■ Task to carry out: Your answer should be the lines below from the one with "Subscribe (817, 1384)" to the one with "Hyderabad (693, 1572)", both included, given again exactly and with nothing added.

BEGIN Data shown

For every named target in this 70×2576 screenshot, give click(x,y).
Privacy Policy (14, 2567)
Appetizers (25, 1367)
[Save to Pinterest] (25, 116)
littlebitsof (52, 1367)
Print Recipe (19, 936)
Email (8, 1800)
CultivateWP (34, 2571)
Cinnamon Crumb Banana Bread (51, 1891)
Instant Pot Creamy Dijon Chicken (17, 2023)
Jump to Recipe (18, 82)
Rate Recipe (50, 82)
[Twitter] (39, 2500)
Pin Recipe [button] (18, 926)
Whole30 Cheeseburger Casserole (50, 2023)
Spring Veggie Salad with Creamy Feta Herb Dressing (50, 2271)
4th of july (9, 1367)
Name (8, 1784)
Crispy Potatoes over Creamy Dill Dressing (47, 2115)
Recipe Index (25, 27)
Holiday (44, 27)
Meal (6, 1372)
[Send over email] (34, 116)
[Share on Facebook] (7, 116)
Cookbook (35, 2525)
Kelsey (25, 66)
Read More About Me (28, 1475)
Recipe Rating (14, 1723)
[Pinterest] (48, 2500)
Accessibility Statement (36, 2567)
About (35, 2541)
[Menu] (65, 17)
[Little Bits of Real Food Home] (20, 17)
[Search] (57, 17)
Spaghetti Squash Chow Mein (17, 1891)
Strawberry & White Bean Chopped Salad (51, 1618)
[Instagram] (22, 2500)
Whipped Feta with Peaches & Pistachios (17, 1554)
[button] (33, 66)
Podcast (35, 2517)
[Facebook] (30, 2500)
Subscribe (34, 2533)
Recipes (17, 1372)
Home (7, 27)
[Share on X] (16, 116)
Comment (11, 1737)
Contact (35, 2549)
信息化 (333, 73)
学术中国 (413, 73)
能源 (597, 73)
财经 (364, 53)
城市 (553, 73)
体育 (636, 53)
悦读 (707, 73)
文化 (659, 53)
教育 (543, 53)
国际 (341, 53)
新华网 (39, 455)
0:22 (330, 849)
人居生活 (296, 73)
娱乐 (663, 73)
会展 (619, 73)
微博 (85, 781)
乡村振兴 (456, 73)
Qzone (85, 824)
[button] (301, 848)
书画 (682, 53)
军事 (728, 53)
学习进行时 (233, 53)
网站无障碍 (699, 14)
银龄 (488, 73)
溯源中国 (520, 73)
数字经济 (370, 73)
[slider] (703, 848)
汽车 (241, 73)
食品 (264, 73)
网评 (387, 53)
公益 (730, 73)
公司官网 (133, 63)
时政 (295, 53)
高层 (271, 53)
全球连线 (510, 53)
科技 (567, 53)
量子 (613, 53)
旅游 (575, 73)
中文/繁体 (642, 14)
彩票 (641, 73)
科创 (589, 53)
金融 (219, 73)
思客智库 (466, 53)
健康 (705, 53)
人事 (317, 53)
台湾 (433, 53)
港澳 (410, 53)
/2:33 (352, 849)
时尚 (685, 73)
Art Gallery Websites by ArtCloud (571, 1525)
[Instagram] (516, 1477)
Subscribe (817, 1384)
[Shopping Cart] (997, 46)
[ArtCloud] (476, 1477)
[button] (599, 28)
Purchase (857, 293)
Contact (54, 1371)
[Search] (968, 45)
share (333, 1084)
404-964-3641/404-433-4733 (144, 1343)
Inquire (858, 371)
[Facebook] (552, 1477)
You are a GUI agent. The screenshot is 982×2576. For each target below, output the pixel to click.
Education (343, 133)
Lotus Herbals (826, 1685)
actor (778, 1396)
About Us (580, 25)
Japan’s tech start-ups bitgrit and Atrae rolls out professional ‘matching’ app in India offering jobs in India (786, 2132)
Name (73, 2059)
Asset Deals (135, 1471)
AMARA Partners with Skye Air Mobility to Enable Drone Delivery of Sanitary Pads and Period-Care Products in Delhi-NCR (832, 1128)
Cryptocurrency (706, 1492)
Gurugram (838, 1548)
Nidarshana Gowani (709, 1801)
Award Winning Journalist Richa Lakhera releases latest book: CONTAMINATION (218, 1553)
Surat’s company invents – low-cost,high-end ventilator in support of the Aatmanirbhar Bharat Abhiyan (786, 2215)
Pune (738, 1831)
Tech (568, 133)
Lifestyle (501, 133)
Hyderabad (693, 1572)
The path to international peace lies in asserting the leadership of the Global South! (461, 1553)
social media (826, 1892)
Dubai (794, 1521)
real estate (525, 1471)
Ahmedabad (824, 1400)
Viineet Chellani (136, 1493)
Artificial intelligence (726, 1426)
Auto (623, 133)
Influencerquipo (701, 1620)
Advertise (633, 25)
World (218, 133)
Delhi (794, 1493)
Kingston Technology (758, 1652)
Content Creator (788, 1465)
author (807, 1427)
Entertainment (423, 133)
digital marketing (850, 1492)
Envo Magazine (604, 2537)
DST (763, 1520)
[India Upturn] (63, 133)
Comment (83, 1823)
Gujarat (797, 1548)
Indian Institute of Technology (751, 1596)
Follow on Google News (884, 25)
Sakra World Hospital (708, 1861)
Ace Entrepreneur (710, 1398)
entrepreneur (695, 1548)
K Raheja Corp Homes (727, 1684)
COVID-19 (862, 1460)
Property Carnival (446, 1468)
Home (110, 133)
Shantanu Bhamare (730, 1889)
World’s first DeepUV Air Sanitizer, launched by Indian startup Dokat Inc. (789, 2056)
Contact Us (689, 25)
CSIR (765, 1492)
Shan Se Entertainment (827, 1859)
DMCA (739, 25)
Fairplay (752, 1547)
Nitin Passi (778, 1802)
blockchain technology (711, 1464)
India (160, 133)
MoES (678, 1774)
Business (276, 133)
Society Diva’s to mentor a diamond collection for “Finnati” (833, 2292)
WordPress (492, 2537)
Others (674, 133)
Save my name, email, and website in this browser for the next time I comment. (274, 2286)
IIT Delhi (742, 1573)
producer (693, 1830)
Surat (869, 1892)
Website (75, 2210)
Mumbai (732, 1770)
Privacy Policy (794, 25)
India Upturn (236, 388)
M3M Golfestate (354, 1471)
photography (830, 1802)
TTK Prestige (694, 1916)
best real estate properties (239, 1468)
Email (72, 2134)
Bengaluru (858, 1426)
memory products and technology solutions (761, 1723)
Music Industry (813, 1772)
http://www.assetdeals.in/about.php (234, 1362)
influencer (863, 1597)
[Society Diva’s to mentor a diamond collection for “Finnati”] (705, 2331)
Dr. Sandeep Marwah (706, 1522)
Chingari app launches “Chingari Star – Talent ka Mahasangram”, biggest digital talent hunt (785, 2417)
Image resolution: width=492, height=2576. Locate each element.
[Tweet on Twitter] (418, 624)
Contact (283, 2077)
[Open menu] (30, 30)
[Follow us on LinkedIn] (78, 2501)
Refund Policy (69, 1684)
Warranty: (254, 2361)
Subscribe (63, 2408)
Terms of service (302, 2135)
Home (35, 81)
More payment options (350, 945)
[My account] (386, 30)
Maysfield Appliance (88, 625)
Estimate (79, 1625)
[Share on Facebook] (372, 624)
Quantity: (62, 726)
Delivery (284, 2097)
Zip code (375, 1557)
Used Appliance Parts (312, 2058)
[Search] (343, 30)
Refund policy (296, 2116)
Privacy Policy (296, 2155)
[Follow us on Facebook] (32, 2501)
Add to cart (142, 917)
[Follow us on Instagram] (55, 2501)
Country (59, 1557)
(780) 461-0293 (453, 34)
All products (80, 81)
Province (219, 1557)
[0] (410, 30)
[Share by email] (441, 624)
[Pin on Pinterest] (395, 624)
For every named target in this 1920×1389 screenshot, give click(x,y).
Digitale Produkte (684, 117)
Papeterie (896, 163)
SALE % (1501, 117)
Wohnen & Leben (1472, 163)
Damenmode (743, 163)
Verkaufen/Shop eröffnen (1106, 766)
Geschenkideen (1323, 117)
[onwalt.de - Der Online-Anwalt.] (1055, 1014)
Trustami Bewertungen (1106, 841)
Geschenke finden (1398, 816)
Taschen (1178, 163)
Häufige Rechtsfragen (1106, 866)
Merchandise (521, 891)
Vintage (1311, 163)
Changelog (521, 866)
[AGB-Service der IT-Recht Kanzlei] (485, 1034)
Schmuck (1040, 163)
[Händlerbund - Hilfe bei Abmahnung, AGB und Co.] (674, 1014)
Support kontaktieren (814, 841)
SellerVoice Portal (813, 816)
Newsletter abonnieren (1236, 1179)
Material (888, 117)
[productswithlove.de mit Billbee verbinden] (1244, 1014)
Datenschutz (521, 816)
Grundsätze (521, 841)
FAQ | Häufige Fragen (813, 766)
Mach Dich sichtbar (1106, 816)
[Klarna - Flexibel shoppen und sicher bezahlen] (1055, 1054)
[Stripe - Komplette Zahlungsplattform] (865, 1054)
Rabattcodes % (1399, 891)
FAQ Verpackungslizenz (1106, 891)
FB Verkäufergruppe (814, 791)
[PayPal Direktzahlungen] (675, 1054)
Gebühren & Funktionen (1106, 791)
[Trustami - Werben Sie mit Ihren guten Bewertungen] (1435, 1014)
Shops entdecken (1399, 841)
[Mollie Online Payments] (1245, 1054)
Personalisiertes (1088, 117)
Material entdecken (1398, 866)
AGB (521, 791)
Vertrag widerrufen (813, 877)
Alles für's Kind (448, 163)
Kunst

END Data shown

■ Solution for this task:
Subscribe (817, 1384)
[Shopping Cart] (997, 46)
[ArtCloud] (476, 1477)
[button] (599, 28)
Purchase (857, 293)
Contact (54, 1371)
[Search] (968, 45)
share (333, 1084)
404-964-3641/404-433-4733 (144, 1343)
Inquire (858, 371)
[Facebook] (552, 1477)
You are a GUI agent. The screenshot is 982×2576. For each target below, output the pixel to click.
Education (343, 133)
Lotus Herbals (826, 1685)
actor (778, 1396)
About Us (580, 25)
Japan’s tech start-ups bitgrit and Atrae rolls out professional ‘matching’ app in India offering jobs in India (786, 2132)
Name (73, 2059)
Asset Deals (135, 1471)
AMARA Partners with Skye Air Mobility to Enable Drone Delivery of Sanitary Pads and Period-Care Products in Delhi-NCR (832, 1128)
Cryptocurrency (706, 1492)
Gurugram (838, 1548)
Nidarshana Gowani (709, 1801)
Award Winning Journalist Richa Lakhera releases latest book: CONTAMINATION (218, 1553)
Surat’s company invents – low-cost,high-end ventilator in support of the Aatmanirbhar Bharat Abhiyan (786, 2215)
Pune (738, 1831)
Tech (568, 133)
Lifestyle (501, 133)
Hyderabad (693, 1572)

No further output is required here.